• Passage:
*****
If the market goes down to that level or somewhere near it, would you invest more money in the stock market? Would you even take some money out of your cash reserves and buy more equity? What would you buy?
 
I would do exactly like I did in 2008: Rebalance from bonds to equities while also tax-loss harvesting. I don't have any cash reserves and I didn't in 2008. I had to exchange from bond funds to stock funds.

Isn't that what everybody does -- maintain their asset allocation?
 
I am going to rely on 130+ years of market history, and keep buying. Mostly US equities. It may be different this time, but i doubt it.

Structurally the economy is solid. We have deflationary pressures. The low oil prices help ~85% of all companies and nearly 100% of US Consumers.

I worry more about the Fed continuing to raise rates to support bankers profits, rather than worry about the low wages.
 
I read in another thread about possibility of having another 2008 (What is happening in China is a bit scary).



If the market goes down to that level or somewhere near it, would you invest more money in the stock market? Would you even take some money out of your cash reserves and buy more equity? What would you buy?


China stock market is irrelevant. It's a new financial system and rules are being made up as they go. They just now suspended the circuit breakers after a week in place.

Think newbie capitalists ... Difficult for the communist party to figure out and we are also overlaying our USA history and capability and market as if it's the same. It's not.

The rmb Currency and slow down of the broad China economy is a bigger concern. I lived in China for the last 8 years. GDP there is already likely down to 4.5 percent (though not officially reported) and they have 12-24 more months to work through this pain. To the extent USA equities are tied to China consumption it is reason for pause but not at all the catalyst or sole contributor to our market slide.
*****
• Supplied material:

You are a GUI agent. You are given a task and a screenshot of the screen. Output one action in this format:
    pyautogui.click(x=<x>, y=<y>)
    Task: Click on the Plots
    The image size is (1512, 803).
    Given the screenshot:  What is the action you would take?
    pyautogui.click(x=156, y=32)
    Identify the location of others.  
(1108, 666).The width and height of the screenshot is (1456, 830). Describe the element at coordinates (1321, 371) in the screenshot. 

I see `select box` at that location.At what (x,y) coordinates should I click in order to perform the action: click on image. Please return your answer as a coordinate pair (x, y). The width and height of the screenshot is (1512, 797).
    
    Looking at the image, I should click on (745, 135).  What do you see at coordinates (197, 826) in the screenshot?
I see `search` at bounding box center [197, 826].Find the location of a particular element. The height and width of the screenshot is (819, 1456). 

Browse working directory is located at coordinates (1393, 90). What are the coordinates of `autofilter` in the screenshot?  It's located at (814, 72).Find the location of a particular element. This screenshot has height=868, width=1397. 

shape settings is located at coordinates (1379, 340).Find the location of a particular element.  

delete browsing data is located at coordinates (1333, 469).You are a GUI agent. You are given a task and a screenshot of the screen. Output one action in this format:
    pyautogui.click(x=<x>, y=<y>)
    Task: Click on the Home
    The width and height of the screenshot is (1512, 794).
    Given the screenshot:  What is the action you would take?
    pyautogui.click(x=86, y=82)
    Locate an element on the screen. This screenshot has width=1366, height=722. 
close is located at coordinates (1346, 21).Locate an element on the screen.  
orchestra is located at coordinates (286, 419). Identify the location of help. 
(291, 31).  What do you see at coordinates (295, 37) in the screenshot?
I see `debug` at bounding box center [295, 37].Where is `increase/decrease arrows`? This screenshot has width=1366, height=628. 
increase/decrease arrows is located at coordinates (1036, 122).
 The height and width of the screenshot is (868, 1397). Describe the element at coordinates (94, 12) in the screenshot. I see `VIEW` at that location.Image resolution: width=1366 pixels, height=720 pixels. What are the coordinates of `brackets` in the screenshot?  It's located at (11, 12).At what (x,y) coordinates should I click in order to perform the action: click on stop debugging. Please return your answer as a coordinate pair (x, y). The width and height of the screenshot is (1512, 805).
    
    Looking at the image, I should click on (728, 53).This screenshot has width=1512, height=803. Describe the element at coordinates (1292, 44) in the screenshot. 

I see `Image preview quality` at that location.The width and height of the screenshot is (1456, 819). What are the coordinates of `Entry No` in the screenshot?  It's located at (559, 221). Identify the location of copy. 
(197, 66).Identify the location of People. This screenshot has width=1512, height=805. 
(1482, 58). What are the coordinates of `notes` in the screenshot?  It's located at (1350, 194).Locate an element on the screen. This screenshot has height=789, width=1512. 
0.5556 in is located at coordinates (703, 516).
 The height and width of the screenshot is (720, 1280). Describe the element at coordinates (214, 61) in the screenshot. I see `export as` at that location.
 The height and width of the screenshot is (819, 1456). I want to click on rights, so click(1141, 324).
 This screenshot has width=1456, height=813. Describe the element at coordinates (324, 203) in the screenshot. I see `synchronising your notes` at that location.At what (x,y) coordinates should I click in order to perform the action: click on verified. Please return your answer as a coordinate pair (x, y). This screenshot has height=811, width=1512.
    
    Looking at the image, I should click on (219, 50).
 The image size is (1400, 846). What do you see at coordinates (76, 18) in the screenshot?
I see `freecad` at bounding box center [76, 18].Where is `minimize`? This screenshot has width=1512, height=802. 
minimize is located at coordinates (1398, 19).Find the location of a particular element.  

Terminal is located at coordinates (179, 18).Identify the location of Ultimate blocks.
*****
• Direction:
Print the entire passage about investing during a market downturn, word for word.

• Solution:
If the market goes down to that level or somewhere near it, would you invest more money in the stock market? Would you even take some money out of your cash reserves and buy more equity? What would you buy?
 
I would do exactly like I did in 2008: Rebalance from bonds to equities while also tax-loss harvesting. I don't have any cash reserves and I didn't in 2008. I had to exchange from bond funds to stock funds.

Isn't that what everybody does -- maintain their asset allocation?
 
I am going to rely on 130+ years of market history, and keep buying. Mostly US equities. It may be different this time, but i doubt it.

Structurally the economy is solid. We have deflationary pressures. The low oil prices help ~85% of all companies and nearly 100% of US Consumers.

I worry more about the Fed continuing to raise rates to support bankers profits, rather than worry about the low wages.
 
I read in another thread about possibility of having another 2008 (What is happening in China is a bit scary).



If the market goes down to that level or somewhere near it, would you invest more money in the stock market? Would you even take some money out of your cash reserves and buy more equity? What would you buy?


China stock market is irrelevant. It's a new financial system and rules are being made up as they go. They just now suspended the circuit breakers after a week in place.

Think newbie capitalists ... Difficult for the communist party to figure out and we are also overlaying our USA history and capability and market as if it's the same. It's not.

The rmb Currency and slow down of the broad China economy is a bigger concern. I lived in China for the last 8 years. GDP there is already likely down to 4.5 percent (though not officially reported) and they have 12-24 more months to work through this pain. To the extent USA equities are tied to China consumption it is reason for pause but not at all the catalyst or sole contributor to our market slide.